Trust is the bedrock of relationships with our families, employees and customers. The speaker, writer and consultant Simon Synek says, “Until we feel that we can rely completely on the person to the left of us or the person to the right of us, we can’t really achieve anything great.” He also suggests that trust is a uniquely human feeling and one that can’t easily be quantified.
Synek is the author of “Leaders Eat Last: Why Some Teams Pull Together and Others Don’t.” If you don’t have time to read the book, check out an interview on the NPR Ted Radio Hour by just googling “Trust-And-Consequences”. Then listen a bit longer to hear Rachel Botsman speak about the digital trust economy that has as well, deep implications for retail furniture businesses.
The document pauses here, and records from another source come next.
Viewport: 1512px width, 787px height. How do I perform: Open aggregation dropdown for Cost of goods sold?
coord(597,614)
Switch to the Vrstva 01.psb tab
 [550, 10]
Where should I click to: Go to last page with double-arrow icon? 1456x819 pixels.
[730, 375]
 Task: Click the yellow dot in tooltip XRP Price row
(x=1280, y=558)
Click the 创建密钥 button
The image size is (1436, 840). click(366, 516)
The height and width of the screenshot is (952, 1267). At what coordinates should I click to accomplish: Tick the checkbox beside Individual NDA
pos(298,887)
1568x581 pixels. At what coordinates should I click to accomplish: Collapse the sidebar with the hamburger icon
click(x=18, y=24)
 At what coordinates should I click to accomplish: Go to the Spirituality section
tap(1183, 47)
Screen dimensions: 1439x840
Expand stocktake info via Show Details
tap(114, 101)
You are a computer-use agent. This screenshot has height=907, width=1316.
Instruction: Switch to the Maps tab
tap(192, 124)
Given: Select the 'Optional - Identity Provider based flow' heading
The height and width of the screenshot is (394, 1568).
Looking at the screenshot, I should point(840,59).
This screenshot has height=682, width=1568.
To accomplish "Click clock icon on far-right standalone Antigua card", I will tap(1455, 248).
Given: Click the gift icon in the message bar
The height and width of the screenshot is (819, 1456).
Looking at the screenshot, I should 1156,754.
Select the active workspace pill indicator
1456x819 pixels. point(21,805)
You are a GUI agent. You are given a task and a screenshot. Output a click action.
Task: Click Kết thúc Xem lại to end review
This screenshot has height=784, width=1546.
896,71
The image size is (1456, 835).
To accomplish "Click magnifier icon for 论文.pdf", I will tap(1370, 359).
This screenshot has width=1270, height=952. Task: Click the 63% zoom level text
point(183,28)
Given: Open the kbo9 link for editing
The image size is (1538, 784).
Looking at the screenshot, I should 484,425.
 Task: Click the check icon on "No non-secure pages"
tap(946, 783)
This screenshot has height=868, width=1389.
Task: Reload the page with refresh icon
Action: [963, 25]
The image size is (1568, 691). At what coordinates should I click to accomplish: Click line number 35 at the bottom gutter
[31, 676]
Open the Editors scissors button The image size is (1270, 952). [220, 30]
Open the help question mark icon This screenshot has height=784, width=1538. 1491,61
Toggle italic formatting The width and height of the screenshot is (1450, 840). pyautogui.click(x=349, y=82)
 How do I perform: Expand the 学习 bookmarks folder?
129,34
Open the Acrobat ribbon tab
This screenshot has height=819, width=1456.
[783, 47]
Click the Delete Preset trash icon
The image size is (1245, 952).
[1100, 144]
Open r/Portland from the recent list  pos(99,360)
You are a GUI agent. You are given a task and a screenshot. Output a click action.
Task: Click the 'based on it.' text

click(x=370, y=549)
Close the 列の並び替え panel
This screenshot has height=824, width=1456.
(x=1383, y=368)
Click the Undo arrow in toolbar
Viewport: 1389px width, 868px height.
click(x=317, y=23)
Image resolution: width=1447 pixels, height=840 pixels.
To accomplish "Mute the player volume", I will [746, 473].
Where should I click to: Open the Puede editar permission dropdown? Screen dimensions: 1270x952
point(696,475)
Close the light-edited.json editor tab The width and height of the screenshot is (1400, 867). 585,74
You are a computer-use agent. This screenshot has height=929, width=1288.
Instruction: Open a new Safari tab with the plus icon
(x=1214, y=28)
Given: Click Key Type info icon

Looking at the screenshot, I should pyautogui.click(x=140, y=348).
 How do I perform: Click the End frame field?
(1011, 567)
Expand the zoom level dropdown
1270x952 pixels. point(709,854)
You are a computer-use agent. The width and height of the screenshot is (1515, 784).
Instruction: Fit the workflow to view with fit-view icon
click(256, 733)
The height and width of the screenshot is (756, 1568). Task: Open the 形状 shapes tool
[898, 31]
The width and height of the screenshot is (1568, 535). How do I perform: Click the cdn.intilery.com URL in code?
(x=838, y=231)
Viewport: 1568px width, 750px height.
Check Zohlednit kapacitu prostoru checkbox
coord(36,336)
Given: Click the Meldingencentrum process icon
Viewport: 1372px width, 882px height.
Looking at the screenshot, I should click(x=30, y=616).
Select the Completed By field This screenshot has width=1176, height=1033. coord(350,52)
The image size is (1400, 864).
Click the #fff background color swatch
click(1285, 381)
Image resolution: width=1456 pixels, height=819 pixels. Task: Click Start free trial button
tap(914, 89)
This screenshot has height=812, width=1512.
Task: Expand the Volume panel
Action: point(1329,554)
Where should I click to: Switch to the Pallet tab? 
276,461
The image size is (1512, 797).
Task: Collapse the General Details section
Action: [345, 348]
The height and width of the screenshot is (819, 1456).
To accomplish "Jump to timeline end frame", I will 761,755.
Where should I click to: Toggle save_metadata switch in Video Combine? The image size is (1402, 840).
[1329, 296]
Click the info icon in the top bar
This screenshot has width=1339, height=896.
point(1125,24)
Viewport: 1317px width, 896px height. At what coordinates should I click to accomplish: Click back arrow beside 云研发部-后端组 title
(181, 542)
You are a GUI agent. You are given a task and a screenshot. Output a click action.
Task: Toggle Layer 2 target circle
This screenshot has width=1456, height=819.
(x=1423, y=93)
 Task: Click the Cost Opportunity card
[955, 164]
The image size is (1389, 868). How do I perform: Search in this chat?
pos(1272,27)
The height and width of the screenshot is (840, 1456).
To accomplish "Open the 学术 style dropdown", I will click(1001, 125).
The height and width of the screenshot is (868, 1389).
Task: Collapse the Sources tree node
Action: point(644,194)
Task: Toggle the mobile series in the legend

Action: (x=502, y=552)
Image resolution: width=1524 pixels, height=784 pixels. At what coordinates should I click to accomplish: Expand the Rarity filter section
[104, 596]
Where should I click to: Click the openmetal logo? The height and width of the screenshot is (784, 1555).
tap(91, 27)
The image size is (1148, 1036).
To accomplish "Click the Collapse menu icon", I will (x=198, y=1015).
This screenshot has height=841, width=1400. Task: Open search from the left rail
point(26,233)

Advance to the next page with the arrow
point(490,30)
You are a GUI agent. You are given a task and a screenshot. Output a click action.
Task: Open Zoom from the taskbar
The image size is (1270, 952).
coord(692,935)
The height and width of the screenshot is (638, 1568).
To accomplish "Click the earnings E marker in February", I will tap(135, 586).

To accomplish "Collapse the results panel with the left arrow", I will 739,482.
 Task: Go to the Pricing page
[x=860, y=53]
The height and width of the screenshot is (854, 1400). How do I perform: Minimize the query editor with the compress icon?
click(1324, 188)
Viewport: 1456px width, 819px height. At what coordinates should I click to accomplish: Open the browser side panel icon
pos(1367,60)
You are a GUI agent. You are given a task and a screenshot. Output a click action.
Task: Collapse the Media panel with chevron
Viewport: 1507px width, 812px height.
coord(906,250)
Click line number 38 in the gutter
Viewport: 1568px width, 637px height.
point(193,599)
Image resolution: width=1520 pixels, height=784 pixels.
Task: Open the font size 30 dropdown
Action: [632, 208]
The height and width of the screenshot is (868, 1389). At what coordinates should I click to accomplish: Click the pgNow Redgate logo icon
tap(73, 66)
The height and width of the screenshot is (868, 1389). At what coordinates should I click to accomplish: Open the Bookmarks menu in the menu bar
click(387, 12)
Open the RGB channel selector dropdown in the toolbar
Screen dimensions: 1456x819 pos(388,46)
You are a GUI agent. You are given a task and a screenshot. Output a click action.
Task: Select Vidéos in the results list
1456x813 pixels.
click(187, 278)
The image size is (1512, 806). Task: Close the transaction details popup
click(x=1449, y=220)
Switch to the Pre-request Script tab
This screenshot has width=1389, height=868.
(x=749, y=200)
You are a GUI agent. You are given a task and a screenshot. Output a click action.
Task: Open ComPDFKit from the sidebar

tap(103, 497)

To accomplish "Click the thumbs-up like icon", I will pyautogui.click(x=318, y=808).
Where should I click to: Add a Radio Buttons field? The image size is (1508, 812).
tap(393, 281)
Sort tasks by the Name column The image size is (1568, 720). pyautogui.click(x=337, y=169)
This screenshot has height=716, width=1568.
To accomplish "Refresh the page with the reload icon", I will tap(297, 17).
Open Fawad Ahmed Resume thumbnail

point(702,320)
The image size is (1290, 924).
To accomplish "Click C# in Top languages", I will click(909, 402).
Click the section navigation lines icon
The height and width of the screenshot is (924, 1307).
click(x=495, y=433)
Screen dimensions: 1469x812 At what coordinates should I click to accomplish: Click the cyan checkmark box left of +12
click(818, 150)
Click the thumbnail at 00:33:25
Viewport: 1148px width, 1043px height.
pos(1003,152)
Customers give themselves permission to buy more (and more often) from companies that relieve them from the need to worry about being overcharged, left alone to solve problems, or have to deal with employees/systems that threaten to make their lives needlessly difficult. I’m sure you can think of a number of companies who, when the going gets tough, just don’t seem to have your back.
Employees perform better when they trust management to do the right thing for them, their customers and their communities. They must feel safe, says Synek.
Trust is hard to measure, takes time and effort to cultivate and is easy to lose. Yet cultivating it is the bedrock of your long term success. My suggestion is to look at how you and your company create trust at every touch point, and from every angle. Do some research, and maybe take trust building on as a goal and a practice.